For the word "level", return each line of the data in which it occurs.

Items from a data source
※ ※ ※

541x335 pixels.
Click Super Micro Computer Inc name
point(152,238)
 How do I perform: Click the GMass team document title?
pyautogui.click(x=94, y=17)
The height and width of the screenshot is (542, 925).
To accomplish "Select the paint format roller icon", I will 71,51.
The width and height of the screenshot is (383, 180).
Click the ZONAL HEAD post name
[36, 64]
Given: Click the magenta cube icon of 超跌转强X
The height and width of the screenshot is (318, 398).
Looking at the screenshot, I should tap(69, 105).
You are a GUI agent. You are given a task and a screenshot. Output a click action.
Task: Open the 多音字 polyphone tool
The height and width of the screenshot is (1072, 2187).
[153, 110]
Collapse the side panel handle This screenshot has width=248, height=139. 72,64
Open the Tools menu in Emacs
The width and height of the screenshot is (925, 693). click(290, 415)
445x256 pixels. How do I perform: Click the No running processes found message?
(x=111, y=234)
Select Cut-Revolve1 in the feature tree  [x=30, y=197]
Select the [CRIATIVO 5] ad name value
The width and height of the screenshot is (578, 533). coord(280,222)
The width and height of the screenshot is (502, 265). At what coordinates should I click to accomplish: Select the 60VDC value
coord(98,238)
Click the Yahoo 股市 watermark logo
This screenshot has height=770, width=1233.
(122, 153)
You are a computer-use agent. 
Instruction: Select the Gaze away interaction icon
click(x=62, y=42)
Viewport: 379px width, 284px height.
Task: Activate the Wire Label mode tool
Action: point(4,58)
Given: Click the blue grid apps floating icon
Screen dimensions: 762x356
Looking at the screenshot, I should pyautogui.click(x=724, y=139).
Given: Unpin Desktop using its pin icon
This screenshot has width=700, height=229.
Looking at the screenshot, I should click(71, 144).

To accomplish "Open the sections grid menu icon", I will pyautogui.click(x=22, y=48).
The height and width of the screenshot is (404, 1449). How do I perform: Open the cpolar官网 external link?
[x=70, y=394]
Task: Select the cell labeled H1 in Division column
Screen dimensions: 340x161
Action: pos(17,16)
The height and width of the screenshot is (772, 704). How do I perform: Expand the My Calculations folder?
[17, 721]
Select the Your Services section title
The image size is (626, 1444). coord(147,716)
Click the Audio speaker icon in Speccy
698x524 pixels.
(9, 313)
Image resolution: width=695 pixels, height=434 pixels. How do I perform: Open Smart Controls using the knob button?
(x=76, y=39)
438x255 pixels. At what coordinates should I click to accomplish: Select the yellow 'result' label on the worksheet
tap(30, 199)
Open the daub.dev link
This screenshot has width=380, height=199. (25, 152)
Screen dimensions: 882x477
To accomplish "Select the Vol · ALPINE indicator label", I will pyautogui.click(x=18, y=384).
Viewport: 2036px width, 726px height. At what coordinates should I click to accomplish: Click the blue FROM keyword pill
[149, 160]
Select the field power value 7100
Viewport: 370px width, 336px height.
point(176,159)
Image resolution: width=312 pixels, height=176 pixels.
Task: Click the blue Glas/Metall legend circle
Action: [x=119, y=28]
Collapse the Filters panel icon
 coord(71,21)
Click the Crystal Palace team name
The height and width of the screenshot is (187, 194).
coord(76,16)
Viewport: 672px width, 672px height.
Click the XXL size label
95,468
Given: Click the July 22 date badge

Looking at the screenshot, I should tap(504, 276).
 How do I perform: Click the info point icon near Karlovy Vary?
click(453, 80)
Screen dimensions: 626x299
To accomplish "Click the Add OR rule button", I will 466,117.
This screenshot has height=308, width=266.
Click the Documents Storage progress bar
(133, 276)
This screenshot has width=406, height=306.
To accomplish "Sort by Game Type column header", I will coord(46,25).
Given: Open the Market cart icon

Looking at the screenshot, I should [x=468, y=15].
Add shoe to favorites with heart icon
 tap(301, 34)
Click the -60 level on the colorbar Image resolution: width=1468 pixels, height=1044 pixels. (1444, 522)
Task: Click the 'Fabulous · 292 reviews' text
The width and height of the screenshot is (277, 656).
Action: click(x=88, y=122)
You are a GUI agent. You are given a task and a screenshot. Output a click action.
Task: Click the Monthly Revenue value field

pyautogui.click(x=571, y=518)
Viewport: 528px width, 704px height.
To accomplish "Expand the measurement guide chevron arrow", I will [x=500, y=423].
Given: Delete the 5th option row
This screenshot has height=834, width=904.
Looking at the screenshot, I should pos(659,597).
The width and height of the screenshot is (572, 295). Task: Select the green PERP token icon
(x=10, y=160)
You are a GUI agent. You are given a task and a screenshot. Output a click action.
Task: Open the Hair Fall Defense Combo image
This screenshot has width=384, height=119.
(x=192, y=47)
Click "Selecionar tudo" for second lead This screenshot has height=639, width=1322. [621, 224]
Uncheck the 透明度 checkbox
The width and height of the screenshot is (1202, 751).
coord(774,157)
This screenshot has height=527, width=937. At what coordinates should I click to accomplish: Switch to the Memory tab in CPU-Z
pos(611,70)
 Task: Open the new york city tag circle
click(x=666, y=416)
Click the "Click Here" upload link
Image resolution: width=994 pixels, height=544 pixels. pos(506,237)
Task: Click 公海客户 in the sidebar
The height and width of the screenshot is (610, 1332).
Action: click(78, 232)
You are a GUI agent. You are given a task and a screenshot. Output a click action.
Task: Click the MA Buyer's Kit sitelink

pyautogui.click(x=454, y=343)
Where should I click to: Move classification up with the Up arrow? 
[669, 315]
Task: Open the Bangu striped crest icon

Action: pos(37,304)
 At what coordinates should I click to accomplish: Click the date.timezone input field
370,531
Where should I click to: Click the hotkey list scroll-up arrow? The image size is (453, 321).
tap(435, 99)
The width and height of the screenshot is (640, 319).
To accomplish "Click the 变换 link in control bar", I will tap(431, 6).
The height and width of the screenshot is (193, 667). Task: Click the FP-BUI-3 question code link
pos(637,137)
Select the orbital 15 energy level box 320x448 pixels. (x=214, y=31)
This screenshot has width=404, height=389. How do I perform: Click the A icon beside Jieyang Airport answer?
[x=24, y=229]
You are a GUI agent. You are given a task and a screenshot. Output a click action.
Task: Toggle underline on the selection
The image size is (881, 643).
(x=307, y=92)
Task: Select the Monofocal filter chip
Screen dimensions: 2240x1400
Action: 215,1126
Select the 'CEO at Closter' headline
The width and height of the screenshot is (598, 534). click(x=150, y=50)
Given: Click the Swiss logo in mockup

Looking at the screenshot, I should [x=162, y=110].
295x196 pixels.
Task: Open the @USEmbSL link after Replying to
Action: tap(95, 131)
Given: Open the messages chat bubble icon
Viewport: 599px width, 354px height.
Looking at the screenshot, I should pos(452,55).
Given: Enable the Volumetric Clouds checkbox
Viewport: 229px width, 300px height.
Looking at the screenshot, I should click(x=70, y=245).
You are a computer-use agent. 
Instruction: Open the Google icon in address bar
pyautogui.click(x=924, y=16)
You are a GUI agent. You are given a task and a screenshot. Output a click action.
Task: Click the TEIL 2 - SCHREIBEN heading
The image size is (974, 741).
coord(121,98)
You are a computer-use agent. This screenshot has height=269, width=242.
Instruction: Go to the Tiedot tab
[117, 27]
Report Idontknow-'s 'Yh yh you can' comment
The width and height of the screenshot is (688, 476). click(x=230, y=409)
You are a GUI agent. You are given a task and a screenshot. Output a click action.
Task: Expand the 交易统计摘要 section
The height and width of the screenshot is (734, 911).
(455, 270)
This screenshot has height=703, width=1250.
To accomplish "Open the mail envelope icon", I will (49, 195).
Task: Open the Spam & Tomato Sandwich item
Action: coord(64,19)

※ ※ ※

> RESULT OF THE TASK:
Click the -60 level on the colorbar Image resolution: width=1468 pixels, height=1044 pixels. (1444, 522)
Select the orbital 15 energy level box 320x448 pixels. (x=214, y=31)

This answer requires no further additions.